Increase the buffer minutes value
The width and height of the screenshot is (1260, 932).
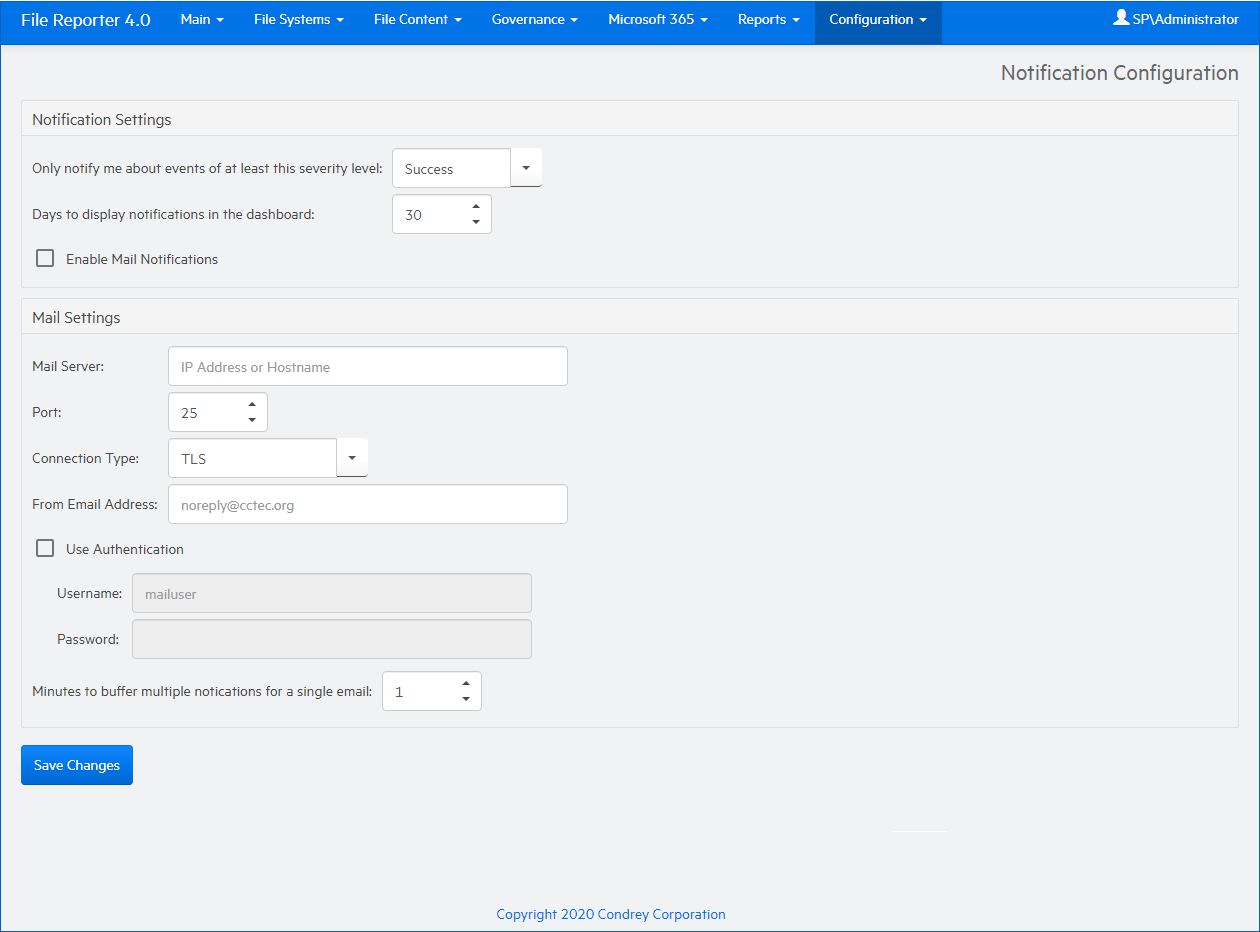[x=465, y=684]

==

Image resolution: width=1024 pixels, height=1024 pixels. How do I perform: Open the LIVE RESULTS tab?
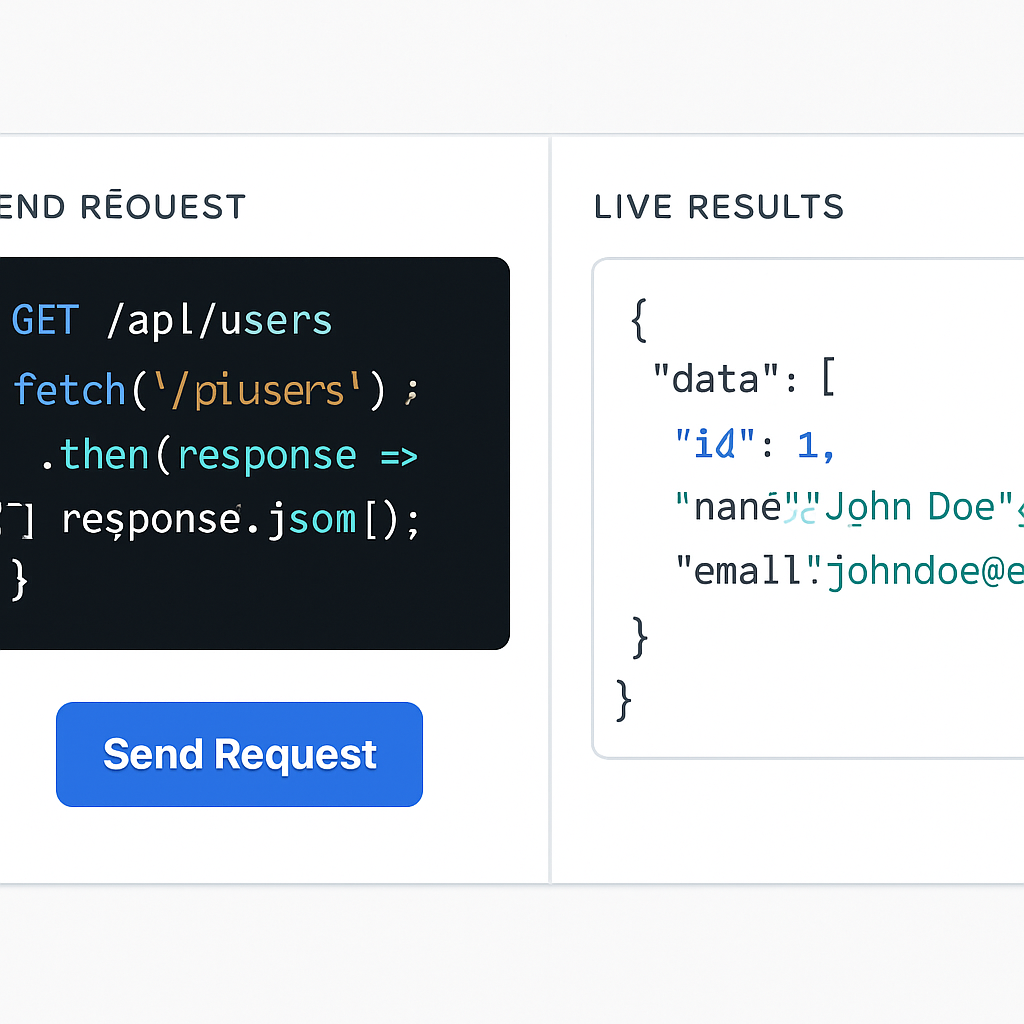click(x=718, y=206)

■ **REQUIREMENTS**: Please lay out the listing as a two-column CSV with the columns "instruction" and "action", starting with the line that contains "Image resolution: width=1024" and going on through the line that contains "click(x=718, y=206)". Give one row per entry, put each field in quotation marks, replace line breaks with spaces, and leave the pictures out.

■ **EXERCISE OUTPUT**:
instruction,action
"Image resolution: width=1024 pixels, height=1024 pixels. How do I perform: Open the LIVE RESULTS tab?","click(x=718, y=206)"